Washington’s sanctions have also substantially amplified the logistical difficulties associated with maintaining, repairing, and refitting Venezuela’s crumbling petroleum infrastructure. Chinese engineering firms which initially committed to repairing and upgrading Venezuela’s heavily corroded refineries backed out of the deal because of their seriously dilapidated condition and lack of access to crucial parts.

While Iran has provided some assistance with rebuilding Venezuela’s ramshackle refineries, U.S. sanctions have prevented Teheran’s technicians from obtaining key parts for the western designed and built facilities. Much of Venezuela’s petroleum infrastructure was built by western energy majors, making it reliant upon parts and technical expertise sourced from outside of Venezuela, primarily from the U.S., for maintenance and refits. Those issues stress how important it is for U.S. sanctions to be eased before Venezuela can attract sufficient capital to rebuild its crumbling petroleum infrastructure. That simply will not occur for as long as strict U.S. sanctions preventing the sale of Venezuelan oil and penalizing companies doing business with the Maduro regime remain in place.

It is not only sanctions that are blocking much needed foreign energy investment, Venezuela’s heavy and super-heavy high sulfur content carbon emission intensive crude oil grades are also deterring foreign investment. French supermajor Total Energies and Norway’s Equinor recently announced they had decided to exit Venezuela transferring their 30.32 % and 9.67% respective interests in the Petrocedeño (Spanish) extra-heavy oil project to PDVSA. Both companies cited the decision was reached on the basis that the high carbon intensity of the project did not meet their stated goals of reducing carbon emissions and the environmental impact of their operations.

Petrocedeño lifts extra-heavy crude oil from the Orinoco belt and then processes it into lighter oil grades for sale or refining. This latest development highlights the risks connected with Venezuela’s heavy and extra-heavy crude oil, which are estimated to make up over 80% of the country’s vast oil reserves, becoming stranded assets as the global economy is decarbonized. 

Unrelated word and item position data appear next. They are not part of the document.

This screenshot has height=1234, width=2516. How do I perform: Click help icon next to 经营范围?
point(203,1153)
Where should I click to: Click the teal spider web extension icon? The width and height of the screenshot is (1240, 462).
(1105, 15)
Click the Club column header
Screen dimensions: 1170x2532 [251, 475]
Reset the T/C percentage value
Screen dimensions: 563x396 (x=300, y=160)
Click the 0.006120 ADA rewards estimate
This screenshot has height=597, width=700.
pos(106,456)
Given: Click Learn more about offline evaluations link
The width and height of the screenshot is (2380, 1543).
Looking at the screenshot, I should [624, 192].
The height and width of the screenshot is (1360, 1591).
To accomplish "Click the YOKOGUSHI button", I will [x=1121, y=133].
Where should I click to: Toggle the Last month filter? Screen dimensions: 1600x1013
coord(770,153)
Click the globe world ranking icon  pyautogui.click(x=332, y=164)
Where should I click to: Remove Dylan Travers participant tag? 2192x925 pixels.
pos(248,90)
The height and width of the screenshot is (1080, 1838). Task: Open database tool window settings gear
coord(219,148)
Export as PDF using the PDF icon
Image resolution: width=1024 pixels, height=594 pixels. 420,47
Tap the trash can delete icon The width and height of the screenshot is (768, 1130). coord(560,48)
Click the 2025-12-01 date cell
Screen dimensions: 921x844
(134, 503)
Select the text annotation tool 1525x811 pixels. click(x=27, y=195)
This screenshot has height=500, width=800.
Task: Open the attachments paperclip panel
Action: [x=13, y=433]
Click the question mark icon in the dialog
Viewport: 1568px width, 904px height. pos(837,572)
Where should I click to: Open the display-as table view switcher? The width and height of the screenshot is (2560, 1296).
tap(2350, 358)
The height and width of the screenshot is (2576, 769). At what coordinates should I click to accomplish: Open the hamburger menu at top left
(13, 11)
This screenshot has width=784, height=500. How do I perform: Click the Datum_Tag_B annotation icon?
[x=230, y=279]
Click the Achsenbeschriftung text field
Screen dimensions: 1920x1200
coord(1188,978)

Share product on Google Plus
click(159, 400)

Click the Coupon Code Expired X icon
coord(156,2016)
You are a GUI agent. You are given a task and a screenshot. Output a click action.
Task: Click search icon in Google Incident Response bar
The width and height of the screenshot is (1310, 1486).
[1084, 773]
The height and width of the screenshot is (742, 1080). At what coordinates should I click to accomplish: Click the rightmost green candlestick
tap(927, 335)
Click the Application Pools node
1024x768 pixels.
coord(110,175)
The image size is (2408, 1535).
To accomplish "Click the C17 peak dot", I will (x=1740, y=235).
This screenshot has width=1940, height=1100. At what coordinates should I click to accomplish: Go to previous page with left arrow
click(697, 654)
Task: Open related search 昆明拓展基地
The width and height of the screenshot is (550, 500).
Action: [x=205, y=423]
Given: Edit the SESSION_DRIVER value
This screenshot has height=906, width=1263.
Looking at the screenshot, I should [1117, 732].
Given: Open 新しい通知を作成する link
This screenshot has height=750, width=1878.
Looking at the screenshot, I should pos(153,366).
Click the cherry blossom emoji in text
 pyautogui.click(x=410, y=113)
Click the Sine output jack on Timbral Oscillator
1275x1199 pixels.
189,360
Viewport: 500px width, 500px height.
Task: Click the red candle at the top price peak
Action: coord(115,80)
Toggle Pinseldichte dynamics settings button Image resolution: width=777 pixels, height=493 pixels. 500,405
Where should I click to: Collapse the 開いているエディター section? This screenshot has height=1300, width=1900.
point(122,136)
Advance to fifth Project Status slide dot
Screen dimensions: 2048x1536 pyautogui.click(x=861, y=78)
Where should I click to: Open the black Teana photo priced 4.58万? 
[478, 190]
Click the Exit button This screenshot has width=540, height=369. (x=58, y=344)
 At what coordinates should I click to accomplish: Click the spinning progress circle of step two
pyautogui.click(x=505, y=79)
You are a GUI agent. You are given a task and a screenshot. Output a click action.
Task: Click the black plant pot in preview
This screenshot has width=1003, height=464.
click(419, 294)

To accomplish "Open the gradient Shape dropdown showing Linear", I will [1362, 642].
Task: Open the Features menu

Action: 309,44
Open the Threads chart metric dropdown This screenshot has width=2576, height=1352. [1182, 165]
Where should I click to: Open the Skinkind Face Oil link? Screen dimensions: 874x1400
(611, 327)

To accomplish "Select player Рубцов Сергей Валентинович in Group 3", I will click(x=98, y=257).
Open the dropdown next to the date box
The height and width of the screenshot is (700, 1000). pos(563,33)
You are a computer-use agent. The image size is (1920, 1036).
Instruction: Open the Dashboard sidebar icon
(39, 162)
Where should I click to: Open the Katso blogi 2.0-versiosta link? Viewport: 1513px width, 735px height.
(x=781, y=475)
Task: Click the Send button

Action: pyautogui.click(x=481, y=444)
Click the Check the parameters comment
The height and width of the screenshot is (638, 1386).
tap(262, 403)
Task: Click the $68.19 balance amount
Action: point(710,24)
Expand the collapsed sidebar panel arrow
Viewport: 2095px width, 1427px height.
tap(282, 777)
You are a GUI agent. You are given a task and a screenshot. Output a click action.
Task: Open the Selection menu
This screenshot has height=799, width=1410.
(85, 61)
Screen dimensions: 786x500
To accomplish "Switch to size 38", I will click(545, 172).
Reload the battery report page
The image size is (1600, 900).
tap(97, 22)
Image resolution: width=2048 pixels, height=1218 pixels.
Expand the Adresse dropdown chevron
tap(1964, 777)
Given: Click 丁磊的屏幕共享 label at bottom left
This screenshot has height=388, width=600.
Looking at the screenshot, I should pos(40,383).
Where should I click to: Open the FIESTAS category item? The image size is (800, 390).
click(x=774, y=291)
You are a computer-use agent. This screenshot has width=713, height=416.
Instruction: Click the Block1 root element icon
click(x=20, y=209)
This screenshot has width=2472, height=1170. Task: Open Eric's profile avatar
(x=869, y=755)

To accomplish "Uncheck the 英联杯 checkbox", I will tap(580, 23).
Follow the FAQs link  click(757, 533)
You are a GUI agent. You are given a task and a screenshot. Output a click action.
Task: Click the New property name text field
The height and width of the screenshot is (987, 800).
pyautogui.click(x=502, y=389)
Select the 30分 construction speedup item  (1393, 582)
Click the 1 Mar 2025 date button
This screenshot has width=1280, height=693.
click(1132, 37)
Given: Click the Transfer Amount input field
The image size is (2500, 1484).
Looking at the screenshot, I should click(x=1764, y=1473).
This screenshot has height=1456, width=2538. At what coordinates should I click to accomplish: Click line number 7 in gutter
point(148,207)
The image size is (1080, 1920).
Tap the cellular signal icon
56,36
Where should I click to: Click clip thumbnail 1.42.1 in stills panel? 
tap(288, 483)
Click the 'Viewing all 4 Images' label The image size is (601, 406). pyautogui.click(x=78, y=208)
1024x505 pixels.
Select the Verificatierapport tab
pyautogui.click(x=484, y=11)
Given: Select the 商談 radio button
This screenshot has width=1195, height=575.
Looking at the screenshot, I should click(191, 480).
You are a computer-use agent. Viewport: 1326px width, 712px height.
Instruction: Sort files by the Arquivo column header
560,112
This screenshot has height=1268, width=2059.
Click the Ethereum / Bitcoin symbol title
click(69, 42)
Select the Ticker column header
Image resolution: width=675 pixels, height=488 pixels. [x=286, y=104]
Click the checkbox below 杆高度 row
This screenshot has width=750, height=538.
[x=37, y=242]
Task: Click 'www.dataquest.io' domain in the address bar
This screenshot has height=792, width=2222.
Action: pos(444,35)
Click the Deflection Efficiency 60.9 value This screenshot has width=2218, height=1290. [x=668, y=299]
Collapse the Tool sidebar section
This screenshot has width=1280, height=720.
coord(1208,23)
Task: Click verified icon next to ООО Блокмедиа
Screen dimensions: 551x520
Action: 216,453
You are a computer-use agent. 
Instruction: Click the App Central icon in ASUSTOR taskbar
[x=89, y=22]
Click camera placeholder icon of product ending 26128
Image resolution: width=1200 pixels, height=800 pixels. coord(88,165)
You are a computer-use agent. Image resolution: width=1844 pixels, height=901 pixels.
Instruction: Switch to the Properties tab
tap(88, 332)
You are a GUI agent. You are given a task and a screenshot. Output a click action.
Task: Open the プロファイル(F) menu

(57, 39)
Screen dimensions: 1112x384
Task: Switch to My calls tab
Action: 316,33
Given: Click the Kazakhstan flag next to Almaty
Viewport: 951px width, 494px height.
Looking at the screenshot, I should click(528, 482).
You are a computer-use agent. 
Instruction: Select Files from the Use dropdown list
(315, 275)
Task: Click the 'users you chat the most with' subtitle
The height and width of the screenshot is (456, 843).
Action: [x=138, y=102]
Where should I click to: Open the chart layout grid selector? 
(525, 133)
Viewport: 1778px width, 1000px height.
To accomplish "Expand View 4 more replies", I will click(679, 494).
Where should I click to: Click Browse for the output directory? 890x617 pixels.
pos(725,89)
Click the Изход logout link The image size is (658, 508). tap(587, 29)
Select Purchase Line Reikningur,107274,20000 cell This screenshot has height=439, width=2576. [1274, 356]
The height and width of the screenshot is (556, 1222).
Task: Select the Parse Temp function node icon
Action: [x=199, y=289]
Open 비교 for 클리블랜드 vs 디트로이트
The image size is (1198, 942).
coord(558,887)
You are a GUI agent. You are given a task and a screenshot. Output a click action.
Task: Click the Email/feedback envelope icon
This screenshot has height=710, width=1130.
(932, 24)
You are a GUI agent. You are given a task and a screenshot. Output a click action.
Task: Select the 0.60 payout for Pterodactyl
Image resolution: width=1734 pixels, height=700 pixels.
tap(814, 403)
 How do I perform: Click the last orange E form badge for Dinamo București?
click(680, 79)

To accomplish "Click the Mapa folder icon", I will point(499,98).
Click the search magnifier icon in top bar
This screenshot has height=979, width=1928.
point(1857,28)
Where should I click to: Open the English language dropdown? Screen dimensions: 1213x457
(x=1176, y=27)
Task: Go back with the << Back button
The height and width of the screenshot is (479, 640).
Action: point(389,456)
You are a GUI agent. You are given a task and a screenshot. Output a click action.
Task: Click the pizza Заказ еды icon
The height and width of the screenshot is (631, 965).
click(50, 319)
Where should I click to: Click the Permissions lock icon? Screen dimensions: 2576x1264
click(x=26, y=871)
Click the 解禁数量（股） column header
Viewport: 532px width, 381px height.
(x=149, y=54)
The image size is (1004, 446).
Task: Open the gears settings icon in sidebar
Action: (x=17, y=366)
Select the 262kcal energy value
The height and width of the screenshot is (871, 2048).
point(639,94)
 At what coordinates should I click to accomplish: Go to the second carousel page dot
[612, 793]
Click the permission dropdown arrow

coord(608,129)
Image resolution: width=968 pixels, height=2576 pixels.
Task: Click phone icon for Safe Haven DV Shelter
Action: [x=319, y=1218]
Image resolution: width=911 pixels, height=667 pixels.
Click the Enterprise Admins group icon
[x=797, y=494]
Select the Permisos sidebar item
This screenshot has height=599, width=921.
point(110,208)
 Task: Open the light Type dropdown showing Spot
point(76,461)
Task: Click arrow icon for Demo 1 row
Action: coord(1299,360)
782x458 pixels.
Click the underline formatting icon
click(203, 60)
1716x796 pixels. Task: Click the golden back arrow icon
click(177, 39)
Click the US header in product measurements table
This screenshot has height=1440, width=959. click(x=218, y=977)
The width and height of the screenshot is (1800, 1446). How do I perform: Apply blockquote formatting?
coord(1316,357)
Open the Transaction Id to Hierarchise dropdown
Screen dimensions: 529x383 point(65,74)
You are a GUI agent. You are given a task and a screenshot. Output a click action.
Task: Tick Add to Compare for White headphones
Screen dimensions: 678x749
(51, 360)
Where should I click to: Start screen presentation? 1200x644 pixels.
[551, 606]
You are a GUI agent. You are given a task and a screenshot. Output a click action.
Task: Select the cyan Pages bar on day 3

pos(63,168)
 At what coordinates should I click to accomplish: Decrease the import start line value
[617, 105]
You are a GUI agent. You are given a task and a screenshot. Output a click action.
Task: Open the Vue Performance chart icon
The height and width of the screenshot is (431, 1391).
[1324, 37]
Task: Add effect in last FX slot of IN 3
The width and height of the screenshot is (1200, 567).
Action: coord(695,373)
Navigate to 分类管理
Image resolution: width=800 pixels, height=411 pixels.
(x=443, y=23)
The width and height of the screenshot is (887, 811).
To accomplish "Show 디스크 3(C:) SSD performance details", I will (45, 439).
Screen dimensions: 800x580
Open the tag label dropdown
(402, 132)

A chronic lack of access to condensate because of limited local supplies, for diluting the extra-heavy crude oil grades so they can be transported and processed, is weighing heavily on production. Until a 2.1 million barrel July 2021 shipment from Iran, Venezuela had not received any condensate since September 2020 forcing it to rely on limited local light oil and condensate production. Prior to Washington’s imposition of additional sanctions in January 2019 the U.S. was the primary source of crucial condensate imports. Until those sanctions are eased it is unlikely that the OPEC member can obtain sufficient condensate to increase petroleum output, which is a further deterrent to energy companies considering investing in the Orinoco Belt.

Clearly, neither Caracas nor PDVSA can significantly expand Venezuela’s oil production until strict U.S. sanctions are eased. No global oil major, which are the only energy companies possessing the resources and expertise required to rebuild Venezuela’s shattered oil industry, is willing to invest until they can operate profitably in the petrostate. That will not occur until a significant portion of Washington’s sanctions are lifted.

The carbon-intensive nature of exploiting Venezuela’s heavy and extra-heavy crude oil in a post-Paris Agreement world is an additional deterrent to investment with big oil under considerable pressure to make operations carbon neutral. Those impediments to investment are further magnified by the risks associated with investing in a country led by an autocratic socialist regime that has a long history of nationalizing privately-owned petroleum assets. For those reasons, El Aissami’s claims appear unrealistic and Venezuela’s derelict oil industry will not recover nor will petroleum production experience sustained growth any time soon.